В ее практически-исторической реализации в качестве идеи, утверждаемой в одиночку русским народом, идея самоотречения и самопожертвования выступает в этом изложении прежде всего как идея «бытия для другого» («для других», в пределе «всех»). Жертвуя собою для «всех», народ спасает и самого себя. Однако на переднем плане оказывается само- пожертвование. В качестве воздаяния за этот нравственный подвиг и должно прийти согласно Достоевскому также и самоутверждение народа, приносящего жертву для «всех».

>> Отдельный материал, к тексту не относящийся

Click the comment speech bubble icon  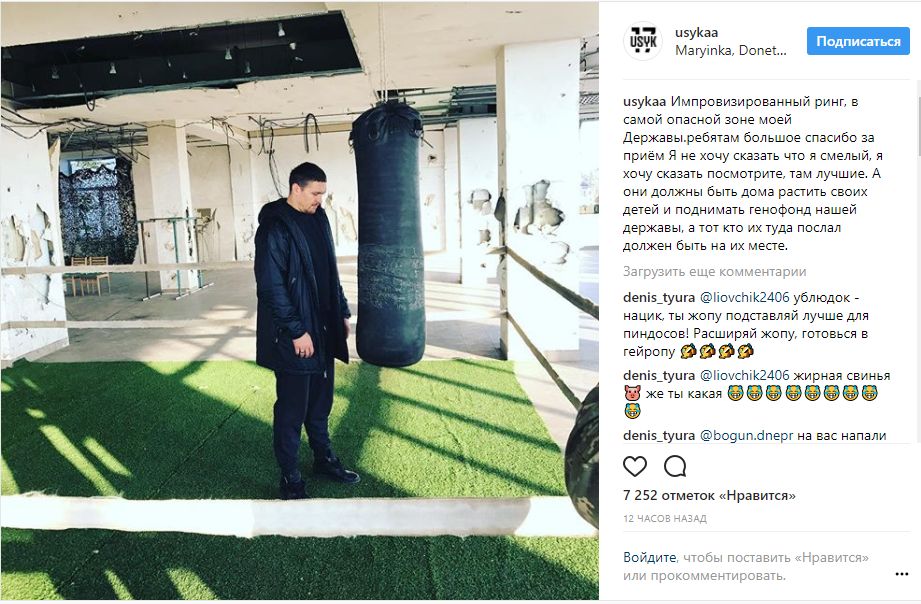(675, 467)
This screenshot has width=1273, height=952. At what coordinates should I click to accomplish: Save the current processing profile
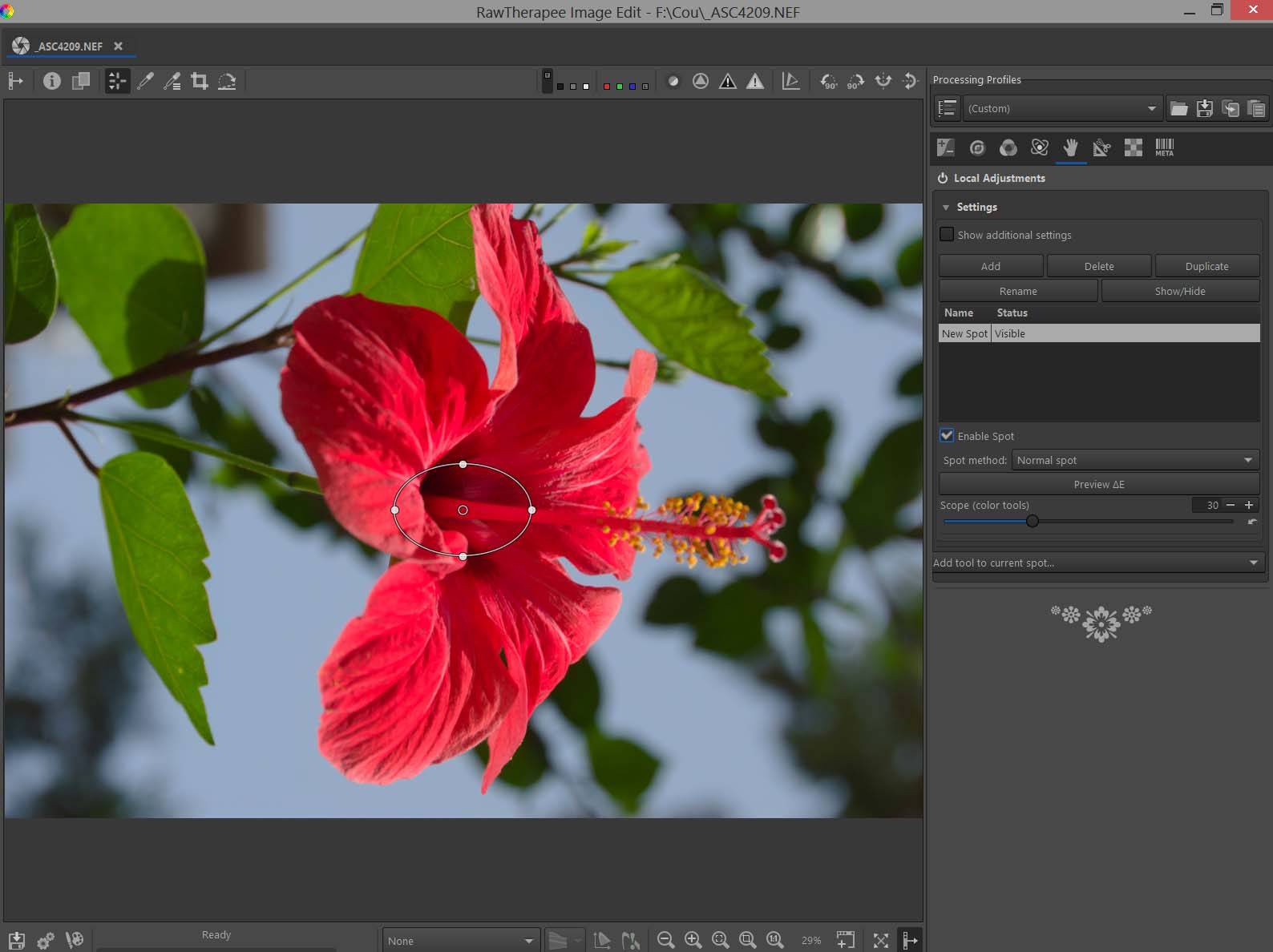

Здесь любопытная перекличка-конфронтация с Толстым, у которого спасение человека от страха смерти, обретение им смысла жизни также ведь начинаются с переориентации с «бытия для себя» на «бытие для другого», с утверждения своего собственного эгоистически и своекорыстно понятого бытия (оборачивающегося бессмыслицей) на утверждение «бытия другого», другого человека, других людей, круг которых все больше расширяется. Если Толстой акцентирует позитивный момент этой переориентации: утверждение бытия другого человека, то Достоевский акцентирует ее негативный момент; самоотречение, отречение от себя того, кто приносит себя в жертву другому, поскольку ведь без такого самопожертвования невозможно и утверждение «бытия другого».